Withdrawing love to change behaviour is saying to the child, indirectly, that until you behave the way I want you to, I won’t love you/be near you/talk to you/play with you etc. I think it’s important to accept that like ourselves children won’t always act or feel like others would like them to or what would be most appropriate or convenient in the moment. Sometimes I don’t want to do something or feel the way dh would like but I still want to be treated with respect and dignity and not told to go away until I “choose” to feel different. With children I think it’s easy to forget that they are people too, small ones that will have a harder time understanding or choosing to behave a certain way. It can be hard at times, especially given that we have moods, needs and feelings too but actively loving and accepting our children no matter how they are behaving in the moment is a good goal.
When parents use time outs or other love withdrawal methods to punish, children learn to suppress their natural reactions or emotions for fear of recrimination. We should be offering our children safe, unconditional support when the are having sometimes difficult emotions or reactions.
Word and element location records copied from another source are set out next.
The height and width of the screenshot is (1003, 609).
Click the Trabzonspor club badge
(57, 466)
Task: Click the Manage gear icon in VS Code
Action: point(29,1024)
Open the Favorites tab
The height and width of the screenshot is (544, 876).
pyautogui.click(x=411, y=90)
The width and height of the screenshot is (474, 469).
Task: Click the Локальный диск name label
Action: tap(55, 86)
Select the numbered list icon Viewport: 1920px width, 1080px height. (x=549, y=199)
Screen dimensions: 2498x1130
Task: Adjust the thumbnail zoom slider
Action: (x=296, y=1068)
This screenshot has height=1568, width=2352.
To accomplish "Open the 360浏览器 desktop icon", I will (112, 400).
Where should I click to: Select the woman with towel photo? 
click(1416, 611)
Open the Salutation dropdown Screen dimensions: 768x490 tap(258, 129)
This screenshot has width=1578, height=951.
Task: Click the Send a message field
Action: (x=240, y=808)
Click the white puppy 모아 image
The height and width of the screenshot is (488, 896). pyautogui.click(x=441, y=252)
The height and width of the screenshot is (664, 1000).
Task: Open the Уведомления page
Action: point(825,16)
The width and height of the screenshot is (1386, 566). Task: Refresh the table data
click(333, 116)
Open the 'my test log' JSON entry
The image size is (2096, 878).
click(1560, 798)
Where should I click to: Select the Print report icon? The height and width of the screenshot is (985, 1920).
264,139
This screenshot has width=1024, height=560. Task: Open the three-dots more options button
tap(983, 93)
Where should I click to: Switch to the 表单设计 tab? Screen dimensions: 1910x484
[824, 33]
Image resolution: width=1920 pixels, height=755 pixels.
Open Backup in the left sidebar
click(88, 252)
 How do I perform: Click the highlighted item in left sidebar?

I think it’s paramount to ensure the relationship or attachment is nurtured before looking at the child’s behaviour. In strengthening the relationship and attachment, the behaviour will be much easier to work with and won’t seem as big of a deal. “Bad behaviour” is also usually a sign that something is lacking in the relationship. When my dc trusts that I won’t get angry and drag them/force them/hurt them/make them etc when they aren’t acting the way I want them to then they are more willing to trust that I’ll try and help them through the tough moments. They won’t be as inclined to resist my “working with” them.
It takes two to have a power struggle. As adults and parents I think it’s our job to make sure we don’t contribute to the power struggle. Children are innately social and should want to follow our lead if we are for the most part good leaders. I think before tackling any tough moment with children we need to take a minute (or a few seconds) to check in with ourselves so we can be in the best space possible to help them. Offering yourself a little self empathy (aloud or in your head) can go a long way to letting you focus on the situation at hand in a clearer light. Things are so much harder to deal with when we are reacting with anger, resentment or annoyance. While these all are valid feelings they are perhaps better dealt with after the heat of the moment has passed and without blame to the child. They don’t make us feel any way.
Unconditional Parenting is a really great book on this subject. One of the most important messages that I think this book offers is to “work with” our children rather than “do to” them. Another attribute to Unconditional Parenting, which I think is a great frustration to many readers but I find encouraging, is that there is no “how to” or “do this if this happens” or “10 steps to parenting”. Every child and every situation is different and there is no one right answer. In fact, I think there are many respectful “working with” type answers or choices we can make with each situation. It’s just a matter of considering our perspective, getting creative and staying compassionate.